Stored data
►

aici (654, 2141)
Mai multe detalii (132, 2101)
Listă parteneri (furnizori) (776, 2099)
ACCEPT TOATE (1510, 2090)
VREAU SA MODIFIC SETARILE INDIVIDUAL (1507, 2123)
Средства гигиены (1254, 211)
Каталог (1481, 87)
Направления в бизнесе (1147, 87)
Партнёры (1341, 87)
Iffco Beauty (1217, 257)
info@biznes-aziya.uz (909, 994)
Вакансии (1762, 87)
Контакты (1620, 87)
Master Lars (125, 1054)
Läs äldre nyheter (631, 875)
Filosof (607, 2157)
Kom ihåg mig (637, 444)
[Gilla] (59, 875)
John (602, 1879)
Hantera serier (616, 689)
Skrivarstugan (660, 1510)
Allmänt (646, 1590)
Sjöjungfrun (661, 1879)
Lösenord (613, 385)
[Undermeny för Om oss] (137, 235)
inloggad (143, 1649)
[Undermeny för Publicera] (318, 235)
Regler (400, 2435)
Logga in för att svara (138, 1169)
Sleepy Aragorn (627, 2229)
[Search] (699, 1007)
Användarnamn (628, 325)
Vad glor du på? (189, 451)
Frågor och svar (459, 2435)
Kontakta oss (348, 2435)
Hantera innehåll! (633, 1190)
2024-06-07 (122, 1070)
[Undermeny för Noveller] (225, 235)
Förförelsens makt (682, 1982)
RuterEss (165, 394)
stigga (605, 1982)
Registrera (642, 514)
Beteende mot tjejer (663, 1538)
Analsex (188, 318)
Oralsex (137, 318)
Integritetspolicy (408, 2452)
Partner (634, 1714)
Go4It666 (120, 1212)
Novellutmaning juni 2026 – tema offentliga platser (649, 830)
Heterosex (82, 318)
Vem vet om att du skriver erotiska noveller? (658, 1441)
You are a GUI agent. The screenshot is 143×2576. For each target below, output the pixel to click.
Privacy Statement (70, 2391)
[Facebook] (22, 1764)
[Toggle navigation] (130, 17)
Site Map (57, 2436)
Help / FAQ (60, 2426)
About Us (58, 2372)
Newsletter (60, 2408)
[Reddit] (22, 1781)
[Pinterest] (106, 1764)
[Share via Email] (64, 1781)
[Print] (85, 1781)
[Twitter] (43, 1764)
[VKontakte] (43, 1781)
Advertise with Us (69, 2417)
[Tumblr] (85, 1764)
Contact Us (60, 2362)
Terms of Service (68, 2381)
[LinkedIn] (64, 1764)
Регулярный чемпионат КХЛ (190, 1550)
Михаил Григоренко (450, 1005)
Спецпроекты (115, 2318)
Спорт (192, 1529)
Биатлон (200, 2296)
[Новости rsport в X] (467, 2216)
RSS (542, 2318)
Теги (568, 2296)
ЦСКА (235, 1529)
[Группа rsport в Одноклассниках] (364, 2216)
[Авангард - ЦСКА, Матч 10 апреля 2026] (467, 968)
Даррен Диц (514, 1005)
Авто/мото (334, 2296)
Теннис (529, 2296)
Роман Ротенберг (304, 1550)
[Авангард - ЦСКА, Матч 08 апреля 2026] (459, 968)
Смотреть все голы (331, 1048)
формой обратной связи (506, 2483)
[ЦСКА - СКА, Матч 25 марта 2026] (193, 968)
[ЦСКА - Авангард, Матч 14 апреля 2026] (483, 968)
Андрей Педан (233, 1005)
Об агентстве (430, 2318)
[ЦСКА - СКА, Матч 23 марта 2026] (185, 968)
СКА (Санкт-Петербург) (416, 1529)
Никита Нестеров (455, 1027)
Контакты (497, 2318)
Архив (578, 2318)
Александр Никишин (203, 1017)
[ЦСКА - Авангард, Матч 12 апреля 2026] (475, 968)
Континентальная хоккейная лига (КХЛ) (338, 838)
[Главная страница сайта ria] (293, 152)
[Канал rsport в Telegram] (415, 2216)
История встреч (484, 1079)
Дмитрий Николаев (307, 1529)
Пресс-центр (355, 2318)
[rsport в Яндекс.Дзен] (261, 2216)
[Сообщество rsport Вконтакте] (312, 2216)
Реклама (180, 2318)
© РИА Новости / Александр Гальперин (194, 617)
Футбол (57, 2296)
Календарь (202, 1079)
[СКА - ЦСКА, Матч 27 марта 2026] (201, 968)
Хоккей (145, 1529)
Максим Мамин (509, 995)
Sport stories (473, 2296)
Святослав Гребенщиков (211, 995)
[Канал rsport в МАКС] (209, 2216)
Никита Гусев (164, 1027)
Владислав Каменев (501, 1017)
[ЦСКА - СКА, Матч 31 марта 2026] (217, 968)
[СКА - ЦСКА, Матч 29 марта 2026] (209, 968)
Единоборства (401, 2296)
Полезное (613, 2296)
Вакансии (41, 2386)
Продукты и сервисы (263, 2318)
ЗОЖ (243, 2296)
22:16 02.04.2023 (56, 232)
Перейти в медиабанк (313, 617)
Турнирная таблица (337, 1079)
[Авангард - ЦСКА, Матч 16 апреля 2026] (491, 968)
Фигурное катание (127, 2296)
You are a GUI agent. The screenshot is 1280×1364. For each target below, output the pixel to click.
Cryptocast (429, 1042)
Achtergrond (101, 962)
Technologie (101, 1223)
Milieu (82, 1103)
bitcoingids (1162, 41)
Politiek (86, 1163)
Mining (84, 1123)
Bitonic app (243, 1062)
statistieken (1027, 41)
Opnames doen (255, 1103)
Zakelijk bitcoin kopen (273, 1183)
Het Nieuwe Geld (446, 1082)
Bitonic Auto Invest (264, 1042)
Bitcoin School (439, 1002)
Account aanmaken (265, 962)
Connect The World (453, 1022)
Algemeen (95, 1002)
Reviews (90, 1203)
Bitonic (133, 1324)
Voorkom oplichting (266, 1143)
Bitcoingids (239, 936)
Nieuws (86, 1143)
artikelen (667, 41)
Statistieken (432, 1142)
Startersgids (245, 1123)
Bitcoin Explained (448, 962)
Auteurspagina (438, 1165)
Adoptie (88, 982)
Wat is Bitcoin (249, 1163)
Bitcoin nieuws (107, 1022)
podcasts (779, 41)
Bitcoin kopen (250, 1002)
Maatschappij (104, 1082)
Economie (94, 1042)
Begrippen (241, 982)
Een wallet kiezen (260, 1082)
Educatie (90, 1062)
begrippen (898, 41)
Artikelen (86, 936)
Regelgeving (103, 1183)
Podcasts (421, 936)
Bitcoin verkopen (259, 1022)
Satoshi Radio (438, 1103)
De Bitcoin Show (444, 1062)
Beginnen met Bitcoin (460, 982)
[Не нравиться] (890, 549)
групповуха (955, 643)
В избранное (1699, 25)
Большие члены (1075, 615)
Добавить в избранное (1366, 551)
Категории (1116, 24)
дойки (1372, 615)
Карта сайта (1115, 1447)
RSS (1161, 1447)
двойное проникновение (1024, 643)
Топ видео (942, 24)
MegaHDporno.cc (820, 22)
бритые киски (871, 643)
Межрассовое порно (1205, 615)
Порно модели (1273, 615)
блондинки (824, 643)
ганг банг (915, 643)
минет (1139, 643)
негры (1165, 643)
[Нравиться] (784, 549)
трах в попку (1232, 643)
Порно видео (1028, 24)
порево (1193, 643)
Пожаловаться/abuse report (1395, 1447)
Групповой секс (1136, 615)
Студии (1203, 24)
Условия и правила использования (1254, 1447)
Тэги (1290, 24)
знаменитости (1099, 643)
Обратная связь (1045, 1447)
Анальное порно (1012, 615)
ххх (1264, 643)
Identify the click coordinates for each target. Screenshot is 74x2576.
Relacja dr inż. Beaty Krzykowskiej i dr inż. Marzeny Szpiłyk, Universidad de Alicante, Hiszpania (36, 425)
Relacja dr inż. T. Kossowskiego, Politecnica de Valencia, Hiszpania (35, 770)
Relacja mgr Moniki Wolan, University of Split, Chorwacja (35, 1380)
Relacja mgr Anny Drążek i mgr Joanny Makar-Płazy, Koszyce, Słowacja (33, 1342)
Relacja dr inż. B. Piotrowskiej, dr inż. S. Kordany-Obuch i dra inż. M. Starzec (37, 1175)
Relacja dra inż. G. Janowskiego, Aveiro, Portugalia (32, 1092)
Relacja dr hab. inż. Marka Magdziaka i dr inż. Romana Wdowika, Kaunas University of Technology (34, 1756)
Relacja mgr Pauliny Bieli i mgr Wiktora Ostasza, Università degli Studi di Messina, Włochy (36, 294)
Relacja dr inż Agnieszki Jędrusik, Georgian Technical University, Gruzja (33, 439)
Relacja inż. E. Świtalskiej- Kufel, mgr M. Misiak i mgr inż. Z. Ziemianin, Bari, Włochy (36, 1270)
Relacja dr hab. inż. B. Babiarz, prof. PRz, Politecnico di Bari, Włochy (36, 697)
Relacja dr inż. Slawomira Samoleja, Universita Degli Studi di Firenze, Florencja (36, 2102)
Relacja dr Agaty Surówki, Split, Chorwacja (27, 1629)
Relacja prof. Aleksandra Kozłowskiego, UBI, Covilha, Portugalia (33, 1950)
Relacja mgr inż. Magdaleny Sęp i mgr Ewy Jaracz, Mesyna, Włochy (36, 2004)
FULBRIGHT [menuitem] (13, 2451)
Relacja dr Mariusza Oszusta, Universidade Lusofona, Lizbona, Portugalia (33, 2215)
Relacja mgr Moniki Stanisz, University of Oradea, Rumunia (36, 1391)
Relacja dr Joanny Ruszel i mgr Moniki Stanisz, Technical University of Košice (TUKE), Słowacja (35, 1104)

◄

| What the task requires |
Please copy, exactly and with nothing else, the lines above beginning at the line that has "СКА (Санкт-Петербург) (416, 1529)" and ending with the line that has "[Канал rsport в Telegram] (415, 2216)".

| Answer area |
СКА (Санкт-Петербург) (416, 1529)
Никита Нестеров (455, 1027)
Контакты (497, 2318)
Архив (578, 2318)
Александр Никишин (203, 1017)
[ЦСКА - Авангард, Матч 12 апреля 2026] (475, 968)
Континентальная хоккейная лига (КХЛ) (338, 838)
[Главная страница сайта ria] (293, 152)
[Канал rsport в Telegram] (415, 2216)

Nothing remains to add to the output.